Sekdes Cikuda Naik Tahta, Setelah Agus Sutisna Ditahan Polres Bogor
Sekretaris Desa Cikuda Ahmad Aryani pun naik tahta menjadi Plh Kades Cikuda menggantikan koleganya.

INILAHKORAN, Bogor - Setelah sekian lama diperiksa, akhirnta ada  kabar kepastian perkara dugaan gratifikasi yang menimpa Kades Cikuda Raden Agus Sutisna.

Jika selama ini, dia diperiksa sebagai saksi terlapor. Beberapa waktu lalu, Sat Reskrim Polres Bogor sudah menetapkannya sebagai tersangka gratifikasi senilai Rp2,3 miliar.

Sekretaris Desa Cikuda Ahmad Aryani pun naik tahta menjadi Plh Kades Cikuda menggantikan koleganya.

Hal itu dikabarkan Kepala Dinas Pemberdayaan Masyarakat Desa Kabupaten Bogor Hadijana dengan terbitnya surat tugas untuk Ahmad Aryani, maka Raden Agus Sutisna pun diberhentikan sementara dari jabatannya.

"Dengan diberhentikan sementara Raden Agus Sutisna dari jabatan Kades, maka Sekretaris Desa Ahmad Aryani naik menjadi Plh Kades Cikuda, Parungpanjang," ujar Hadijana kepada wartawan, Rabu 29 Oktober 2025.

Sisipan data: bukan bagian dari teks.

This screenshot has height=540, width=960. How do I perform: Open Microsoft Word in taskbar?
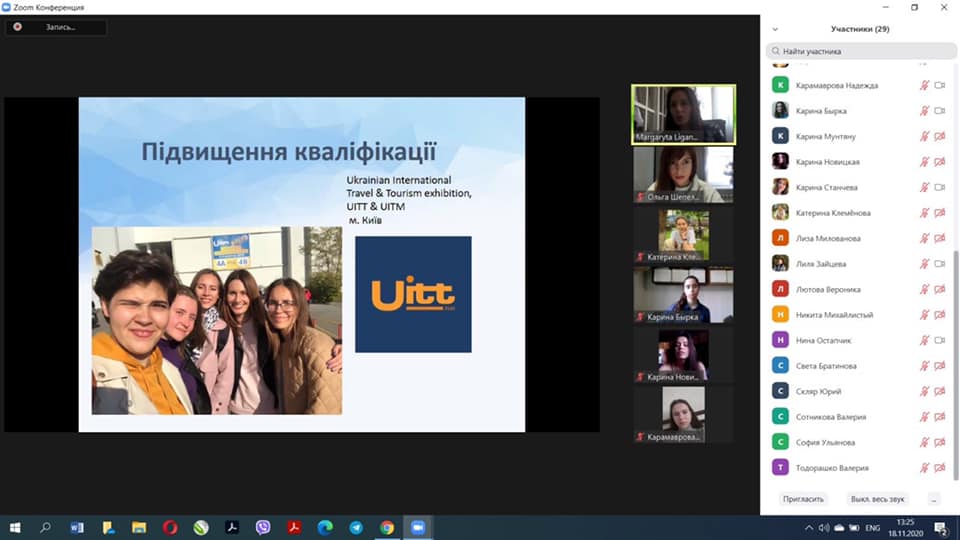pos(78,527)
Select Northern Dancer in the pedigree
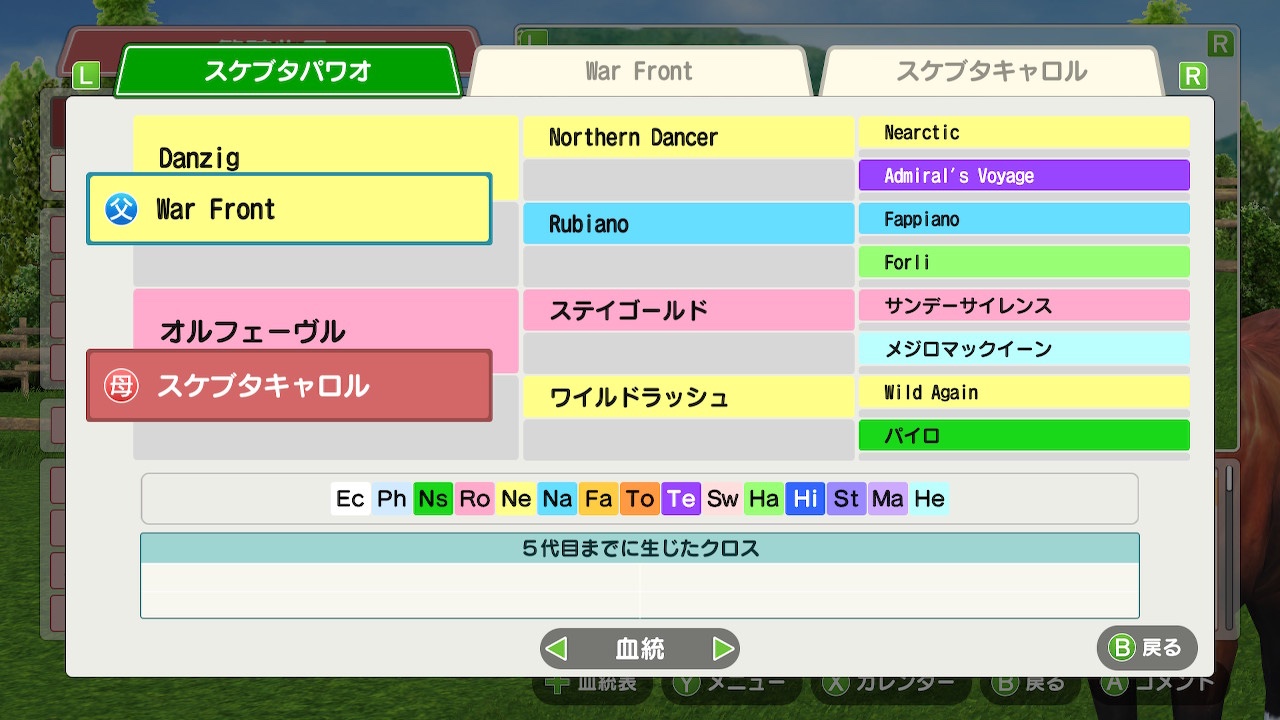Viewport: 1280px width, 720px height. (688, 137)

Hadijana menerangkan, bahwa pihaknya beberapa hari lalu sudah menerima kepastian status Raden Agus Sutisna dari Sat Reskrim Polres Bogor.
 
"Statusnya naik dari saksi terlapor menjadi tersangka, maka ia pun berhalangan menjalankan tugasnya. Penunjukan Ahmad Aryani sebagai Plh Kades Cikuda, agar pelayanan Pemdes Cikuda kepada masyarakatnya tidak terganggu akibat ditahannya Raden Agus Sutisna di Ruang Tahanan Sat Reskrim Mako Polres Bogor," terangnya.

Sementara itu, Kepala Seksi Pidana Khusus Kejaksaan Negeri Kabupaten Bogor Ate Quesyini Ilyas menuturkan Sat Reskrim Polres Bogor sudah menyerahkan Surat Pemberitahuan Dimulainya Penyidikan (SPDP).

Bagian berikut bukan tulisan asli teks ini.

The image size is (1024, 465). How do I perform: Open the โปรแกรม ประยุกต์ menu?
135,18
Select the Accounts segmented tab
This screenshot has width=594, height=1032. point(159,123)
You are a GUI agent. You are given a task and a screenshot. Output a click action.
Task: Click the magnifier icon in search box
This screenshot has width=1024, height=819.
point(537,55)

"Baru SPDP, tersangkanya Raden Agus Sutisna belum diserahkan atau dilimpahkan ke Kejaksaan Negeri Kabupaten Bogor," tutur Ate Quesyini Ilyas.

Ate Quesyini Ilyas menjelaskan, sebagai Jaksa Penuntut Umum (JPU), jajarannya memiliki kewenangan perpanjangan hingga 40 hari, sebelum disidangkan di Pengadilan Tindak Pidana Korupsi (Tipikor) Bandung.

"Perkara dugaan gratifikasi Kades Cikuda ini akan disidangkan di Prngadikan Tipikor Bandung secepatnya, pasca berkas perkaranya dinyatakan lengkap atau P-21," jelasnya.